Le 16 février, la Commission de l'économie et des redevances du Conseil des Etats (CER-E) a donné suite à une initiative du canton de Zurich (23.325) demandant une libéralisation accrue des heures d'ouverture des magasins le dimanche. Le canton de Zurich demande une extension importante du travail dominical dans toute la Suisse, et donc un assouplissement significatif des dispositions protectrices de la loi sur le travail. Et ce, malgré une large opposition lors de la consultation de la part des cantons, des milieux scientifiques et des organisations spécialisées dans le domaine de la protection de la santé.
La droite prévoit ainsi de tripler le travail dominical, alors que les électeur-rice-s de nombreux cantons et communes ont refusé ce type de libéralisation à plusieurs reprises. En effet, une prolongation des heures d'ouverture des magasins a été rejetée dans plus des deux tiers des votations dans le passé. De plus, la majorité des cantons n'utilisent même pas la possibilité d'ouvrir les commerces quatre dimanches par an sans autorisation. Le triplement des ouvertures dominicales à 12 jours étend massivement le travail du dimanche et touche de nombreuses branches, y compris la logistique. De plus, le projet vise à supprimer les suppléments de salaire de 50% appliqués actuellement au travail du dimanche.

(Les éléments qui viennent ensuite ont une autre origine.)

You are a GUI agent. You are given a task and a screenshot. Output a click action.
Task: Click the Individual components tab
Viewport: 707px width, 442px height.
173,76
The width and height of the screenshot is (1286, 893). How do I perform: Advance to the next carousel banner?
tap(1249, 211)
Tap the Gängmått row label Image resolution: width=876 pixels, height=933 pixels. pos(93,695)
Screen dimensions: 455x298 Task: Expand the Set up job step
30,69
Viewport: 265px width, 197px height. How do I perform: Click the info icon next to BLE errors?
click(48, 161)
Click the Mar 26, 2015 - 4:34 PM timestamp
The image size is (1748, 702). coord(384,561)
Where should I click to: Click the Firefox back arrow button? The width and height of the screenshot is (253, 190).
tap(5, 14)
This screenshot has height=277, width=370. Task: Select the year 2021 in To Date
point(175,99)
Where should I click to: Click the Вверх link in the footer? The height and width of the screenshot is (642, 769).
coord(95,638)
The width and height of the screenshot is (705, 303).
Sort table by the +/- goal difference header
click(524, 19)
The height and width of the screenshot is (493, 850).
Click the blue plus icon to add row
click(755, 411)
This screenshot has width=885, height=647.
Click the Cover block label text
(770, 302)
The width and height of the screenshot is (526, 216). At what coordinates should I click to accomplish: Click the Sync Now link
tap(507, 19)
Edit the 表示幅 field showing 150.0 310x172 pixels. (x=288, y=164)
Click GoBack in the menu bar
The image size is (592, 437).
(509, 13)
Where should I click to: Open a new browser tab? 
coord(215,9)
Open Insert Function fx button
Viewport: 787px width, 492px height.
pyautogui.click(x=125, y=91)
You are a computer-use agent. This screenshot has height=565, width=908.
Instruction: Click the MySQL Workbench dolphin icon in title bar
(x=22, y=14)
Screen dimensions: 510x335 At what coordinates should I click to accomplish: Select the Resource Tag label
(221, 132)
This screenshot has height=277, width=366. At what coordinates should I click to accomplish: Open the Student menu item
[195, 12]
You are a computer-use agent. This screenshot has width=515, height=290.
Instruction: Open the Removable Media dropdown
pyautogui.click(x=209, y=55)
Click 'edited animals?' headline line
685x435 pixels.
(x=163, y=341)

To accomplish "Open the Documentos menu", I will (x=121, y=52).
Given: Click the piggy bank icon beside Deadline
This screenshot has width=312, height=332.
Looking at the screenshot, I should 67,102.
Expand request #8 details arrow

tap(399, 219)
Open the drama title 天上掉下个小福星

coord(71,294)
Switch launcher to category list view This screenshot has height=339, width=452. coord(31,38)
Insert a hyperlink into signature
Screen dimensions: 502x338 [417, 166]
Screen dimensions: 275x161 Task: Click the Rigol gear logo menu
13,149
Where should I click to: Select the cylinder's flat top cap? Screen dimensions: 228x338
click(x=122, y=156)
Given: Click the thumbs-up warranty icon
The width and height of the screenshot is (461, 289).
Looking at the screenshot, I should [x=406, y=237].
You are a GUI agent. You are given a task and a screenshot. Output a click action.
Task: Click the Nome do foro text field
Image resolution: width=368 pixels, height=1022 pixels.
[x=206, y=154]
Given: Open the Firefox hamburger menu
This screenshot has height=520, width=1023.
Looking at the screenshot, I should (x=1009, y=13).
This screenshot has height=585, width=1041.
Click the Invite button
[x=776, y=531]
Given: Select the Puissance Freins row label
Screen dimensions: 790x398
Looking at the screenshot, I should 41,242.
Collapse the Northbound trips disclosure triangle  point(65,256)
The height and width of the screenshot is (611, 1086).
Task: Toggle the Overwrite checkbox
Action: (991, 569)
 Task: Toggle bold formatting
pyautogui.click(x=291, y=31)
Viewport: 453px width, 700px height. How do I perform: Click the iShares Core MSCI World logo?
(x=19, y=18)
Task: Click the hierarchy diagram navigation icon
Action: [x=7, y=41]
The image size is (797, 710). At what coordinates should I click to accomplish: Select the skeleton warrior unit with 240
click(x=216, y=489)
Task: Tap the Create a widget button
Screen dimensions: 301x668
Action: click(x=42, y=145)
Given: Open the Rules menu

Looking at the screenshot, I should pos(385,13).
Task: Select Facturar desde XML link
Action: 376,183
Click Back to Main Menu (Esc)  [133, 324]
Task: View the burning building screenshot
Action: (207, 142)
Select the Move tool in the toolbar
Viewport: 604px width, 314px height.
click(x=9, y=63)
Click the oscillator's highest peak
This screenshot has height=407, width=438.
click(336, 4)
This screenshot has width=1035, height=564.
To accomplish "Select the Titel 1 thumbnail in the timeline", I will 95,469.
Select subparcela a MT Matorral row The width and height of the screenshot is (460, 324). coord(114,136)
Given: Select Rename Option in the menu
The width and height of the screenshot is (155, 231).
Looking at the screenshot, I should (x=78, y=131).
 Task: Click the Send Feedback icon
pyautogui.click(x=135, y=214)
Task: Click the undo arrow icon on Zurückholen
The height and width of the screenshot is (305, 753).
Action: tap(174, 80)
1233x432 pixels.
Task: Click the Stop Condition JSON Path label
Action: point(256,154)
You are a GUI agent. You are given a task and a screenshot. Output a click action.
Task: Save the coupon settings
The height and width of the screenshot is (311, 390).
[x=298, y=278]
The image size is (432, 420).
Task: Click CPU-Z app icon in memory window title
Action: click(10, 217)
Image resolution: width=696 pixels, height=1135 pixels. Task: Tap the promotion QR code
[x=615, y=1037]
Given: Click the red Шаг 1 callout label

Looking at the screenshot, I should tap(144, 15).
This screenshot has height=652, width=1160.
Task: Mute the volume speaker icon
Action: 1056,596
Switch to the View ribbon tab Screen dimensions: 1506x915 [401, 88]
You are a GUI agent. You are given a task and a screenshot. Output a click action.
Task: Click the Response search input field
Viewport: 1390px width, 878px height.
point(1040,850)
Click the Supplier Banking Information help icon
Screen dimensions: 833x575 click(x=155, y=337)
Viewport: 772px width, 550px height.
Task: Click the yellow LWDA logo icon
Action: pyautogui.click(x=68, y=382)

Unia appelle le Conseil des Etats à mettre fin aux attaques contre la santé et les droits du travail des salarié-e-s. L'augmentation du travail dominical se fait au détriment du repos, des loisirs, de la vie sociale et de la santé des travailleuses et travailleurs. En collaboration avec le syndicat Unia, les vendeuses et vendeurs ont récolté fin octobre 2025 plus de 9000 signatures contre l'augmentation du travail dominical. Il est important de prendre au sérieux leur réalité: il faut renforcer la protection de la santé, pas la réduire. Unia critique vivement ce projet, car cela détériorerait encore davantage les conditions de travail et la protection de la santé.
Tout comme le Conseil national, la commission du Conseil des Etats attaque les salaires minimums cantonaux. Cela empêcherait les cantons et les communes de fixer des salaires permettant de lutter contre la pauvreté des travailleuses et travailleurs. Les salarié-e-s des branches à bas salaires telles que l'hôtellerie-restauration, le commerce de détail, les salons de coiffure et le nettoyage en souffriraient, branches dans lesquelles on retrouve un grand nombre de femmes. L'objectif d'un salaire suffisant pour vivre décemment serait ainsi compromis et les personnes concernées resteraient dépendantes de l'aide sociale, laquelle est financée par la collectivité. Une étude menée dans le canton de Genève, où les bas salaires ont considérablement augmenté, prouve l'efficacité des salaires minimums à but social.
La Commission de l'économie méprise la Constitution et le fédéralisme, alors même que la Confédération, les cantons et plusieurs expert-e-s critiquent ces atteintes au droit.
Unia s'opposera fermement à la remise en cause des salaires minimums à but social. La discussion au Conseil des Etats est à l'ordre du jour de la prochaine session (17 mars).